The train-and-equip program for moderate Syrian opposition forces will begin on May 9, Foreign Minister Mevlüt Çavuşoğlu told Daily Sabah. On Feb. 19, Turkey and the U.S. inked a deal to train and equip moderate Syrian opposition forces with the aim of achieving a political transformation in war-torn Syria on the basis of the Geneva Communique. However, due to the transportation of weaponry and forming fighting units taking time, the program will start three months after the signing of the agreement. "There isn't any political or other issue. At first, 300 people will be trained, followed by the next 300 and, at the end of the year, the number of trained and equipped fighters will reach 2,000," Çavuşoğlu said. He further added that the U.S. and Turkey share the view of a Syria without President Bashar Assad.
"But for now, the fight against ISIS [Islamic State of Iraq and al-Sham] is a priority for the U.S.," Çavuşoğlu said, adding that the trained and equipped Syrian opposition groups will fight both the Assad regime and ISIS.
Turkey had already trained and equipped 1,600 peshmerga fighters from the Kurdistan Regional Government (KRG) of northern Iraq. He added that since the formation of a new government in Iraq, relations have strengthened with Baghdad.

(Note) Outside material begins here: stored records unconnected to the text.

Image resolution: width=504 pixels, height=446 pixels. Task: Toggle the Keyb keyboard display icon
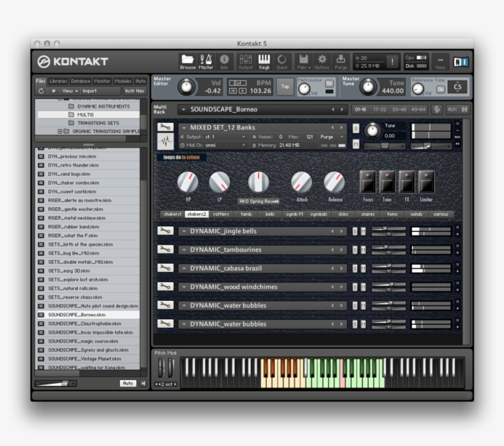tap(266, 60)
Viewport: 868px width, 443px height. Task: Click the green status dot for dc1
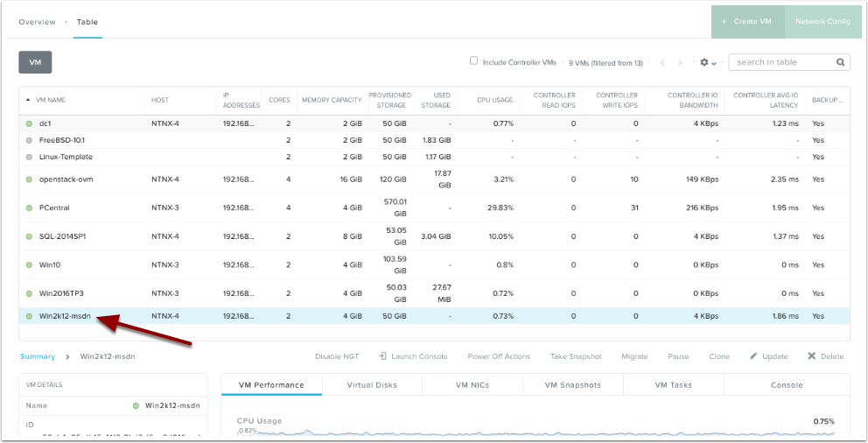[x=29, y=123]
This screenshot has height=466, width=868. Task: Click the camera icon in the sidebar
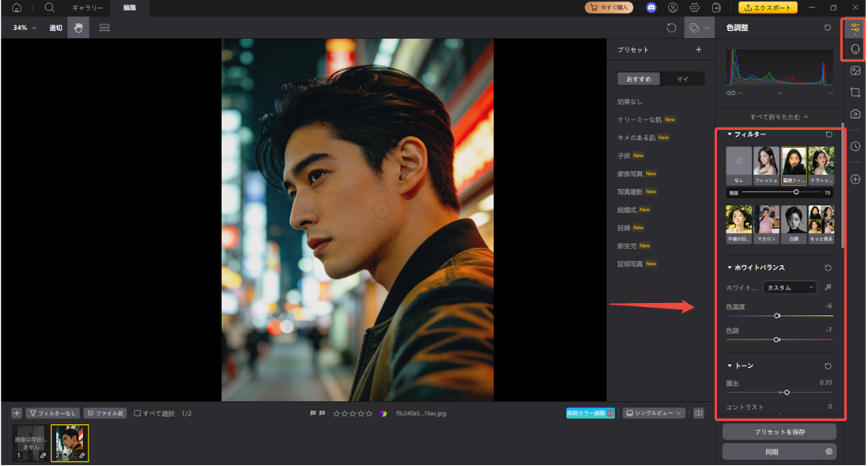[x=855, y=114]
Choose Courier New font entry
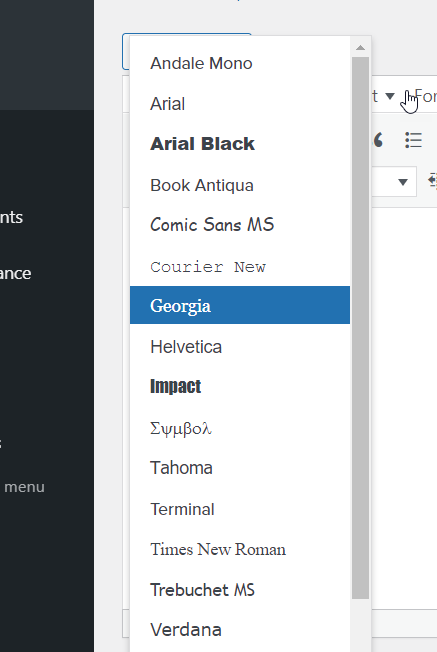This screenshot has width=437, height=652. coord(240,266)
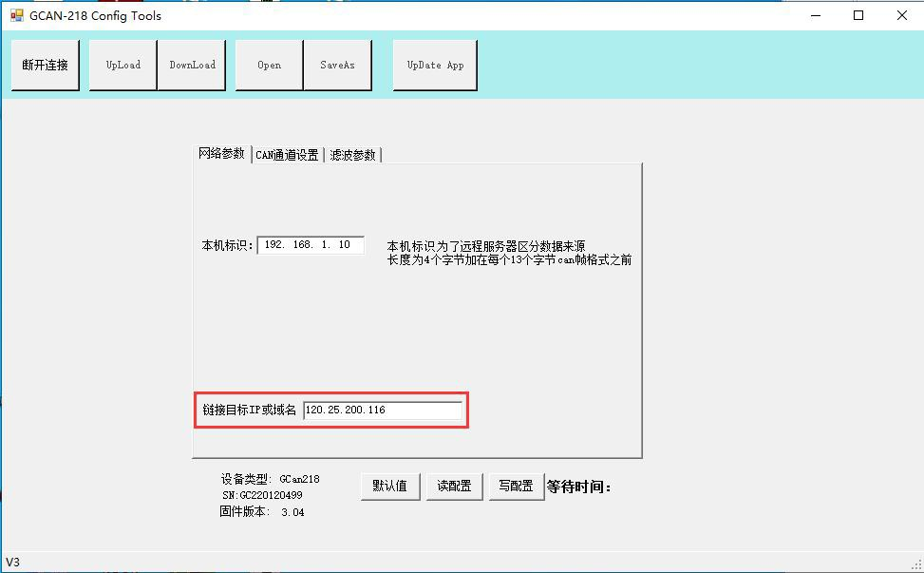Start firmware update via UpDate App

435,65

About 2,200 individuals have been identified to be vetted for the train-equip program to help Syrian opposition fighters, the U.S. said in March. "We've begun the pre-screening process of compiling biographical data on more than 400 of these potential recruits," Pentagon Spokeswoman Elissa Smith said. The Pentagon said in February that it had identified 1,200 opposition fighters to be vetted. Commander of the American Special Operations Forces in the Middle East, Major General Michael Nagata, and his team, have been working to select and screen members of moderate Syrian opposition groups for the program.
Saudi Arabia, Qatar and Turkey agreed to help opposition groups not only fight ISIS, but also battle the forces loyal to the regime. The agreement with Saudi Arabia and Qatar is still being worked out, but the U.S. and Turkey already signed a deal in February to train and equip moderate Syrian opposition forces.
Çavuşoğlu had said in February: "The aim of the program is to ensure a political transition and strengthen the opposition in their fight against threats such as extremism, terrorism and all elements that pose a threat to the opposition, including from the [Syrian] regime."
In line with the agreement, the Syrian opposition forces will be trained in the central Anatolian province of Kırıkkale, National Defense Minister İsmet Yılmaz said in early March.
The Free Syrian Army has long been asking for more assistance in its fight against the Assad regime. There has been heavy fighting recently in northern Syria. The FSA still control parts of Aleppo, though government and its allied forces have been closing in. Turkey has continuously expressed that a comprehensive strategy that includes safe and no-fly zones in Syria along with training opposition groups, is necessary for a permanent solution in the war in the neighboring country.